Assignment 3

538B Distributed Systems: Assignment 3

Due: Feb 3rd at 9PM

Winter 2015

In this assignment you will learn about leader election and membership management. You will design and implement a leader election algorithm that builds on a simple key-value service. The leader will use the key-value service to track and advertise the set of active nodes in the system. Your implementation will be resilient to a few kinds of failure.

Overview: You will be provided with an implementation of a simple key-value service that implements an RPC-accessible hash table in which keys are associated with values. Nodes in the system should not communicate with each other directly and must use this service for all communication.

Your task is to implement node logic that allows an arbitrary set of active nodes to agree on a "leader" node. If the leader fails, the remaining nodes should elect a new leader. Once elected, the leader must determine the active nodes in the system and advertise this set (through the key-value service). The active nodes set may change (as nodes may fail or join the system) and the leader must re-advertise the node set to reflect these events. Active nodes should periodically retrieve this list of active nodes.

Individual keys in the key-value service may experience permanent unavailability. Your node implementation must be robust to such unavailability and continue to elect leaders that will properly advertise the set of active nodes.

Key-value service: The key value service associates string keys with string values. Think of it as a remote hash table, providing the same strong consistency semantics that you would expect of a local hash table. The service starts with an empty hash table: every key is mapped to the empty string "". The service supports the following three atomic operations:

  • curr-value, vstamp' ← get(key, vstamp)
    • curr-value contains the current value associated with key, or is set to "unavailable" if the key is unavailable.
  • ret-val, vstamp' ← put(key, value, vstamp)
    • Associates value with key. ret-val is either "", which indicates success, or is set to "unavailable" if the key is unavailable.
  • curr-value, vstamp' ← testset(key, test-value, new-value, vstamp)
    • Tests if the current value associated with key is test-value. If yes, then it associates key with new-value and returns new-value. Otherwise, it returns the value currently associated with key. curr-value is set to "unavailable" if the key is unavailable.
Note the additional vstamp argument and vstamp' return value in each of the above calls. The key-value service maintains a GoVector-based vector clock for each key. The vstamp timestamp argument updates this clock and vstamp' is the resulting latest key-specific vector clock timestamp. Note that the underlying buffer wrapped by GoVector to generate vstamp' (using govec.GoLog.PrepareSend) is nil. Likewise, the buffer used to generate vstamp is irrelevant and may be set to nil.

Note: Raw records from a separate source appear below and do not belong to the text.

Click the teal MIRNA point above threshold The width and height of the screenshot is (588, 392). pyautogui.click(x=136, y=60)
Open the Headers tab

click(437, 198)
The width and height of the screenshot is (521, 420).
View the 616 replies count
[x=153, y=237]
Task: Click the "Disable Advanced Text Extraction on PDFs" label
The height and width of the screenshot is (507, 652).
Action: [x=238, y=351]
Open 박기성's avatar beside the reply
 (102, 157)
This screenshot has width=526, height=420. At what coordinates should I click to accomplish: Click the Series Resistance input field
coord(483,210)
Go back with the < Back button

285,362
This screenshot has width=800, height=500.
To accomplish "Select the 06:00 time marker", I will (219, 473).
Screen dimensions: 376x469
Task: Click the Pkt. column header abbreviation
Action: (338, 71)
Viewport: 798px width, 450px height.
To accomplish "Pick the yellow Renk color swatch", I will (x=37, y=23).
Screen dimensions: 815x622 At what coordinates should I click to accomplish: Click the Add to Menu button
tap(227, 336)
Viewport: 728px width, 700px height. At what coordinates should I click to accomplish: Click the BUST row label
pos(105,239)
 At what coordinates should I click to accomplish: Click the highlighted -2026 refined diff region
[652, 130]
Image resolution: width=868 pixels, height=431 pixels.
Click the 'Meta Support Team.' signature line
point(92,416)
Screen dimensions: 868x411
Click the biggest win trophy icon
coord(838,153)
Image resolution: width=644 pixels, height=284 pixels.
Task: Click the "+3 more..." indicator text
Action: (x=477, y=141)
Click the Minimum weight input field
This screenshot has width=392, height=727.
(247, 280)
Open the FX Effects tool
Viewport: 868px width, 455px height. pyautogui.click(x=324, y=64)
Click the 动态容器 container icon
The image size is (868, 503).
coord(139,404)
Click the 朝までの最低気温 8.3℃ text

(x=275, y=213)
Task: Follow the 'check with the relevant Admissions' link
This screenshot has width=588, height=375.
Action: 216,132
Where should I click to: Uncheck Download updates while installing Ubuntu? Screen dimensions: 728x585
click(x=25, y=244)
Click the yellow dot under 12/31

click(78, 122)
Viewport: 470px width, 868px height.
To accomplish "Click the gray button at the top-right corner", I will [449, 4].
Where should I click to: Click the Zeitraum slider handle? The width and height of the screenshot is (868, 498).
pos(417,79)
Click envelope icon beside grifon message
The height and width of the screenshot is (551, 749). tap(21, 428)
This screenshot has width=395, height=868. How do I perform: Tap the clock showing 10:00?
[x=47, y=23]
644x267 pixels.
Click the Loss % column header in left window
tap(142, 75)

One of the arguments to the key-value service implementation is a key failure probability. This controls the likelihood of a key becoming unavailable during any one of the above three operations. Initially all keys are available. Once a key becomes unavailable, it is a permanent unavailability (i.e., until the service is restarted). A key's availability is independent from the availability of other keys in the key-value service. When a key is unavailable, the return value for an operation is always set to "unavailable".

Download the key-value service implementation. You will be notified of any changes to this implementation via Piazza.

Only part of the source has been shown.